However, his intellectual horizons are constrained by the frequent acts of violence that he witnesses and occasionally participates in. With the help of inspirational acquaintances, Allos eventually educates himself through reading and writing. Rather, his frantic, aimless wandering shows an utter lack of roots and purpose in his new country. The destinations of his travels rarely matter. For years, Allos travels up and down the Pacific Coast as he searches for work, hope, and his scattered family members. Filipinos cannot become naturalized American citizens, which hampers their upward mobility and aspirations. Many Americans despise and look down on Filipinos, especially in California. Unfortunately, America is not what Allos imagined it to be.

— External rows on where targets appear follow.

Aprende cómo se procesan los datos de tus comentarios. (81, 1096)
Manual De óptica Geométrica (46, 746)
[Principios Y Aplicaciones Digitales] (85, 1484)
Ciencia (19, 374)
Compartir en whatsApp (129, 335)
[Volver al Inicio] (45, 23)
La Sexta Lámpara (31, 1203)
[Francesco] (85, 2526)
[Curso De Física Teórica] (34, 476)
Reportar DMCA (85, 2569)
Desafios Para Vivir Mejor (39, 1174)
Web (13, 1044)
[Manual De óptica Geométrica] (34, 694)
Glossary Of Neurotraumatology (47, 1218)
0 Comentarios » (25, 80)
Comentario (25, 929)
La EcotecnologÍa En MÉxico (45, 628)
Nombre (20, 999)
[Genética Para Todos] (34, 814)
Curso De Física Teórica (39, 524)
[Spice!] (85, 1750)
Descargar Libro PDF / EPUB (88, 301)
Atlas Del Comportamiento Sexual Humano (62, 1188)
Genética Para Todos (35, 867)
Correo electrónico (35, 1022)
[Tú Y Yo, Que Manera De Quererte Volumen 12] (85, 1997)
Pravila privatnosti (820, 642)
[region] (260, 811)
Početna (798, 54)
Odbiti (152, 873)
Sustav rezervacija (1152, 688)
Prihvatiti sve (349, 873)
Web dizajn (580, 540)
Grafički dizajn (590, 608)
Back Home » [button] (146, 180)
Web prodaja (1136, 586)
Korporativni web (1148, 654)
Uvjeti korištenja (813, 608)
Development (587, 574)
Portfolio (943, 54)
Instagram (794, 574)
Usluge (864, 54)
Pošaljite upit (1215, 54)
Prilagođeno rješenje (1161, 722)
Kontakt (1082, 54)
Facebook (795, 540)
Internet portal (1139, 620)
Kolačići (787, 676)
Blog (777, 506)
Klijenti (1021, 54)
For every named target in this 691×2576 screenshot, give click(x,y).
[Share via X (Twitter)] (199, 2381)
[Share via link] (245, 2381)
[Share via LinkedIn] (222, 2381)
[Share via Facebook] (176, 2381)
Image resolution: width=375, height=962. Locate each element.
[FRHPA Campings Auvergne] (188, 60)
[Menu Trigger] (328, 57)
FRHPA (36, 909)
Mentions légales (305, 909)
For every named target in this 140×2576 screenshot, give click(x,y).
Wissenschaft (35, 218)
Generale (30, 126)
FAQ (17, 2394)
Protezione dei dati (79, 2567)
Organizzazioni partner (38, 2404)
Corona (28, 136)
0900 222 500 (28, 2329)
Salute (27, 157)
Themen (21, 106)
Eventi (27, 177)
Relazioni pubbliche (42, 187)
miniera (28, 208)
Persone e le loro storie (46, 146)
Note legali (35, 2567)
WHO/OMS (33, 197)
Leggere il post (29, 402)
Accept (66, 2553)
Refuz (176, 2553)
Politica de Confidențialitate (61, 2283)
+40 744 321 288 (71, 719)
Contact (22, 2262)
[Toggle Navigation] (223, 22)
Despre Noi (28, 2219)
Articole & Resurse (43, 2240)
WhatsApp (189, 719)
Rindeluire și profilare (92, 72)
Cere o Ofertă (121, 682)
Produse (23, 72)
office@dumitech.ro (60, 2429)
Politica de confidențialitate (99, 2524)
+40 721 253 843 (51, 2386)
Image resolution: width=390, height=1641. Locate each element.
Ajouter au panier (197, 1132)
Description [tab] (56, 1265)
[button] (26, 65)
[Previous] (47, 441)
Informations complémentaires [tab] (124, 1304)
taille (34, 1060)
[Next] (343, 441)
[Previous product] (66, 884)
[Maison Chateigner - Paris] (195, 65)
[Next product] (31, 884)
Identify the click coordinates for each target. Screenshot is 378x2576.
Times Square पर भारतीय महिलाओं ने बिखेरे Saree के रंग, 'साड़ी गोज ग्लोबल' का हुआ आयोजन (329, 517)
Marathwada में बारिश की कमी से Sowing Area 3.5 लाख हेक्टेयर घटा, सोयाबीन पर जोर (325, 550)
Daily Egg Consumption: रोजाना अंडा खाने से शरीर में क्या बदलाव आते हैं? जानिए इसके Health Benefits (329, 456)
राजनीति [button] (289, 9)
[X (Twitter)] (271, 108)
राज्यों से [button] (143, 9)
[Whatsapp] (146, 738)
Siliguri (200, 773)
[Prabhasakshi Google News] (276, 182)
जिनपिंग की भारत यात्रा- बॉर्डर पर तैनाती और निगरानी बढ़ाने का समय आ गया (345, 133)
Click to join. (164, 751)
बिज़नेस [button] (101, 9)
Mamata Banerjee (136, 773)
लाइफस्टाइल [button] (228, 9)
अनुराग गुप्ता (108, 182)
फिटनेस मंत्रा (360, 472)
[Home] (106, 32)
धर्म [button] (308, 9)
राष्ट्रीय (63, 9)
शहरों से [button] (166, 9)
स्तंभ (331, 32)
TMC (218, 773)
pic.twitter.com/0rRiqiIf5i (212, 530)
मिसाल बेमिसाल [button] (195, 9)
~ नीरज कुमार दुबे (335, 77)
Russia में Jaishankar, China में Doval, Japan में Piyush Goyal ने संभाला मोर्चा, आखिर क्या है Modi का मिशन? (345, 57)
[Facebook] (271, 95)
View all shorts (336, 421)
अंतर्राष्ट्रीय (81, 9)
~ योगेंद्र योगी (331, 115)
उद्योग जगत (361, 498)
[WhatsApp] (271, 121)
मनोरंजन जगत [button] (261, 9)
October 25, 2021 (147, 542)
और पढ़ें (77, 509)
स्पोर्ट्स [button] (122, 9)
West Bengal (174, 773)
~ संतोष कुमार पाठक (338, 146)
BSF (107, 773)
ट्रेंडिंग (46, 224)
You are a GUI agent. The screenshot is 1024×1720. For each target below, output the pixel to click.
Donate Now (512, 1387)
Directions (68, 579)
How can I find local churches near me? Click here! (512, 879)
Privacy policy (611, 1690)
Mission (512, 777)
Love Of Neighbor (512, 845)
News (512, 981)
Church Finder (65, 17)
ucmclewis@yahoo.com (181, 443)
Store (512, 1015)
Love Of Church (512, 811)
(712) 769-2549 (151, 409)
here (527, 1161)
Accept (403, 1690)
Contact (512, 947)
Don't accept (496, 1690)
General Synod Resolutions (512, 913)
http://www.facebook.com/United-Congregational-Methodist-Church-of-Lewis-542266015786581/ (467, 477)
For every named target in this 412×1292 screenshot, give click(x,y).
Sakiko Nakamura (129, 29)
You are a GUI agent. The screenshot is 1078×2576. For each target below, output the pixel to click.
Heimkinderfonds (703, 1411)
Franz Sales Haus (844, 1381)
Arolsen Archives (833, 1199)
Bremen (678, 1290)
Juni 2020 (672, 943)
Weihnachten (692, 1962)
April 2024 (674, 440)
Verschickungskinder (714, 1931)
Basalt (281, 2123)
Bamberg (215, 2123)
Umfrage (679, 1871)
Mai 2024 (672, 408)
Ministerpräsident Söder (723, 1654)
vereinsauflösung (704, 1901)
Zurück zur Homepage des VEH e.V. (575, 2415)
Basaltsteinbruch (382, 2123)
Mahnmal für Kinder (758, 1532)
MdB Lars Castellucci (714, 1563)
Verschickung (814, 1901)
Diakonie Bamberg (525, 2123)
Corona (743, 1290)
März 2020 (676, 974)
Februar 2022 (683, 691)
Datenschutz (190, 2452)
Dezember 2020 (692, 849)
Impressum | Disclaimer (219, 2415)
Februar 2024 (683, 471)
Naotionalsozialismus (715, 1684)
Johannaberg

Eventually, after his father loses all of the family’s land, Allos goes to America to join Amado and Macario. He is consumed with a desire to educate himself but knows that this is unlikely if he remains in the Philippines. Allos has four brothers whom he has never even met during the first part of the book: Amado, Macario, Leon, and Luciano.Īllos’s travels-sometimes he will visit three or more towns in the space of a page-expose him to the middle class, a privileged group of elites who despise the peasants. His mother is a long-suffering, perennially pregnant woman with a generous heart but no real aspirations beyond survival. His father is a sad, hard-working man forced to watch the amount of land he is allowed to farm dwindle. His awareness of his family is limited to impressions.

I had written him that I would pass through his town on my way to Manila, and asked him to stand in front of his house and wait for my bus.Carlos Bulosan-who goes by Allos for most of the book-is an illiterate peasant child in Binalonan, Philippines in the 1910s.

#4 I saw my brother Leon, who had already sold one hectare of our land, leave the barrio with his wife to live in another part of Luzon. She came to our barrio and hired herself to one of the farmers who had more hectares of land than the others. She came from a poor family in the north, in the province of Ilocos Sur, where the peasants were overcrowded in a narrow barren land. #3 My brother Leon met the girl who became his wife. The younger generation had become total strangers to the older generation, and they were rebelling against their heritage. He had returned to our barrio, in the farming town of Binalonan, on the island of Luzon. #2 I met my brother, who had gone to fight a strange war in Europe, when I was five years old. He looked exactly like his picture on the family wall. I ran to meet him, and when I saw him, I was shocked. #1 I was the first to see my brother Leon coming through the tall grass in the dry riverbed. Please note: This is a companion version & not the original book.

Please note: This audiobook has been created using AI Voice.